By sequencing all coding regions of the StAR gene, Chen et al. (2005) detected two mutations in eight patients with lipoid CAH from six families of native Saudi Arabian descent. Five families are from the eastern (Ash-Sharqiyah) province, whereas one family originates from a different part of Saudi Arabia (the northern or AlHudud Ash-Shamaliyah Province). Consanguinity was present in four families and intermarriage occurred between two of these families. Five patients were 46,XY and three were 46,XX. The patient from northern Saudi Arabia was found to be homozygous for the M144R missense mutation (T to G at position 431); both parents were found to be heterozygous for the same mutation. The other seven patients were all homozygous for the R182H missense mutation (G to A at base position 545). All available parental samples were found to heterozygous for the same mutation. Each mutation was recreated in a human StAR cDNA expression vector and found to be wholly inactive in a standard assay of COS-1 cells cotransfected with the cholesterol side-chain cleavage enzyme system.

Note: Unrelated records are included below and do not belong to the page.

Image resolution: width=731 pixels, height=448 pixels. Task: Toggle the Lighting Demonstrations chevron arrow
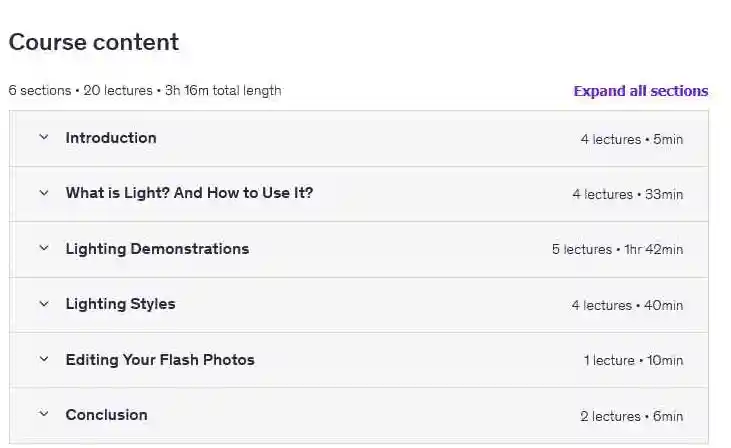coord(43,249)
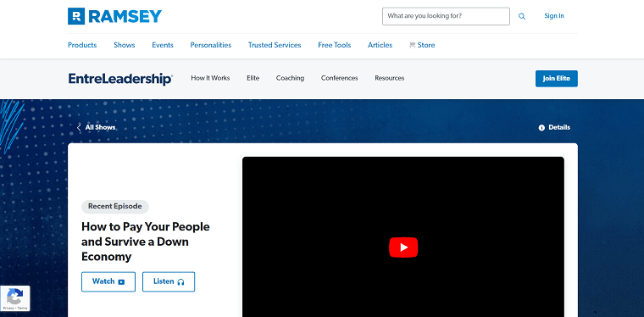Image resolution: width=644 pixels, height=317 pixels.
Task: Open the Products menu
Action: coord(82,45)
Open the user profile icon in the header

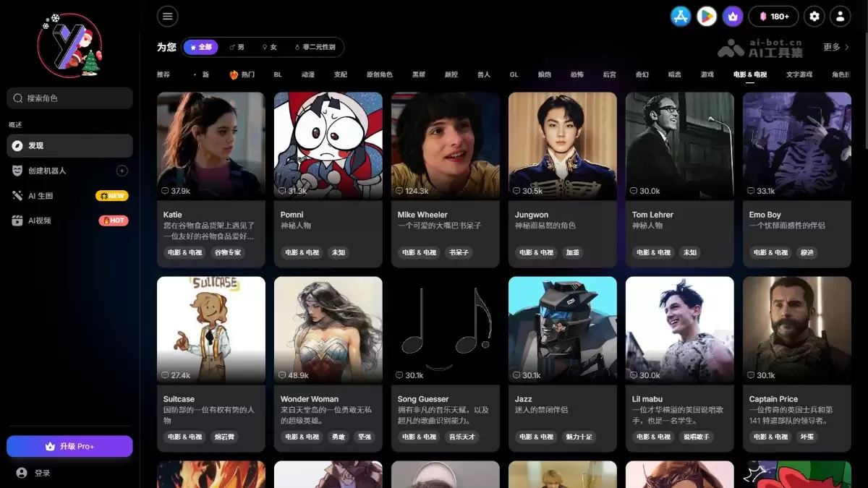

The age of onset of symptoms among the seven patients with the R182H mutation ranged from 1 month to 14 months, however, onset of clinical symptoms and laboratory evidence of salt loss were noted at 3 weeks of age in a patient from Qatar with the same R182H mutation [See: Qatar > Achermann et al., 2001]. This finding led Chen et al. (2005) to speculate on the presence of a dramatic spectrum of clinical presentations in the same ethnic group with the same mutation. Also, the high incidence of R182H led Chen et al. (2005) to suggest that physicians caring for patients from the eastern Arabian Peninsula should consider this mutation in the diagnosis of the sick infants and may wish to consider its prenatal diagnosis in appropriately selected families.

Yemen

Bhangoo et al. (2005) identified a novel missense mutation (R182C) in exon 5 of the STAR gene, by performing direct DNA sequencing for all seven exons of the gene. This mutation was found in homozygous state in an XY subject with lipoid congenital adrenal hyperplasia of consanguineous parents of Yemeni descent presented with adrenal insufficiency and severe undervirilization. Magnetic resonance imaging (MRI) of the brain showed enlarged subarachnoid spaces consistent with frontal and temporal atrophy. The neurologically normal parents were found to be heterozygous for this mutation. The steroidogenic factor-1 (SF-1) gene was also analyzed and its DNA sequence was normal [See: Palestine > Bhangoo et al., 2005].